**ACTIVITY:** Using the listing below, please gather every line containing the word "named".

**RECORDS FOR THE TASK:**
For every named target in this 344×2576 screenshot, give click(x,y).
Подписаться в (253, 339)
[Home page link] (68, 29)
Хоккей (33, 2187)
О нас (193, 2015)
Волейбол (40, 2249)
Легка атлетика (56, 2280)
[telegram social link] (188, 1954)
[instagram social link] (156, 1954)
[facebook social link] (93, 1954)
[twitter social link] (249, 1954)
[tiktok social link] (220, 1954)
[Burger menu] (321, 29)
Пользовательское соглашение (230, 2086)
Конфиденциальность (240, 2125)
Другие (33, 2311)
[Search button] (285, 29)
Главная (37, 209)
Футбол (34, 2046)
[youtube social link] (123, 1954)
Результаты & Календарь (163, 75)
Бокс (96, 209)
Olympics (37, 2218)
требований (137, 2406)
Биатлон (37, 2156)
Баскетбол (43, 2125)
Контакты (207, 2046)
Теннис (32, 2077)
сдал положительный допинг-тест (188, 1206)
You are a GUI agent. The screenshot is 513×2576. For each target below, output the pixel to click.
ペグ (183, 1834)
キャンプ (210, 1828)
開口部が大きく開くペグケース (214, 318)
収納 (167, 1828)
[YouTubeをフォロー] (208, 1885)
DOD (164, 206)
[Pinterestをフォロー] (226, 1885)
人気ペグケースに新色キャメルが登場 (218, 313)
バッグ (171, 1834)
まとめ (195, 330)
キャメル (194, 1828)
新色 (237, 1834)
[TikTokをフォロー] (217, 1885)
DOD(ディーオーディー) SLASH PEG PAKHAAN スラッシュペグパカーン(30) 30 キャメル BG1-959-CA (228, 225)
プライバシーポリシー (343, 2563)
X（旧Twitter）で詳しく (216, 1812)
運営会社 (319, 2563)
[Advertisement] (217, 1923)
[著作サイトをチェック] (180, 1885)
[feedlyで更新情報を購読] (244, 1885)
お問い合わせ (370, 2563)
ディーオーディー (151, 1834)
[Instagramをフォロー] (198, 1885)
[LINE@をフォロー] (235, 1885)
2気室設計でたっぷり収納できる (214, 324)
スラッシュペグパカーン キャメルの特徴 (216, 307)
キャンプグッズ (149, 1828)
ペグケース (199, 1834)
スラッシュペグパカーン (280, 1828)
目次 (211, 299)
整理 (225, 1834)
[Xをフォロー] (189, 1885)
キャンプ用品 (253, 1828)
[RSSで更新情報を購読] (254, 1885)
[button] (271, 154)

--

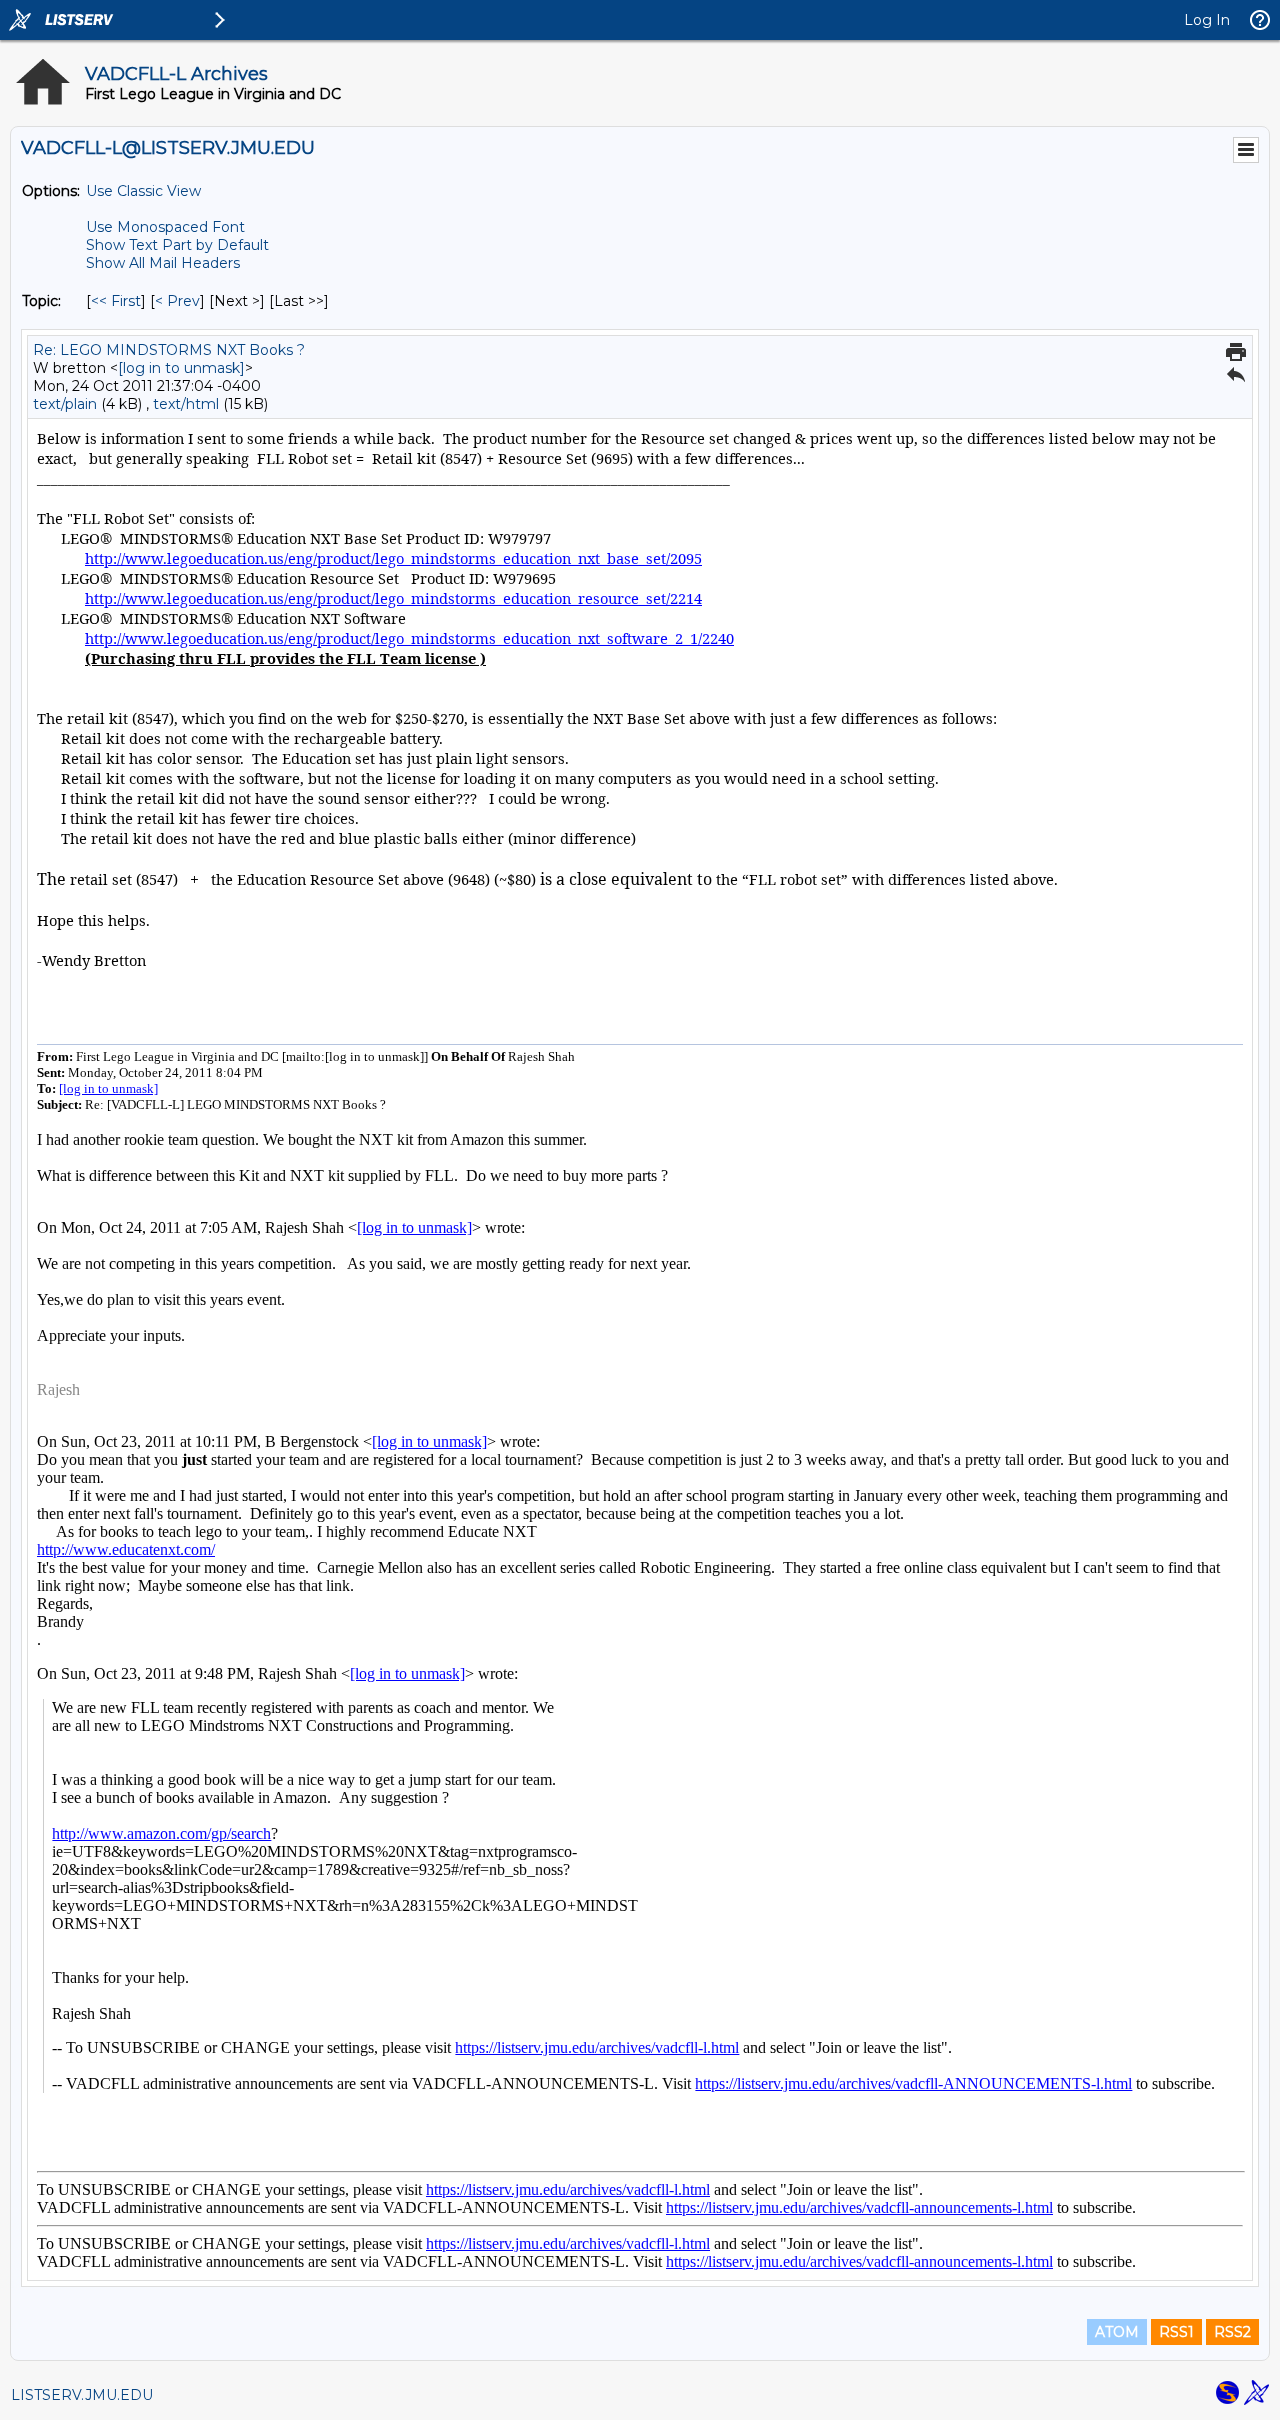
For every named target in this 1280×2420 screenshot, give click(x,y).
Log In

**RESULT OF THIS TASK:**
For every named target in this 344×2576 screenshot, give click(x,y).
For every named target in this 1280×2420 screenshot, give click(x,y).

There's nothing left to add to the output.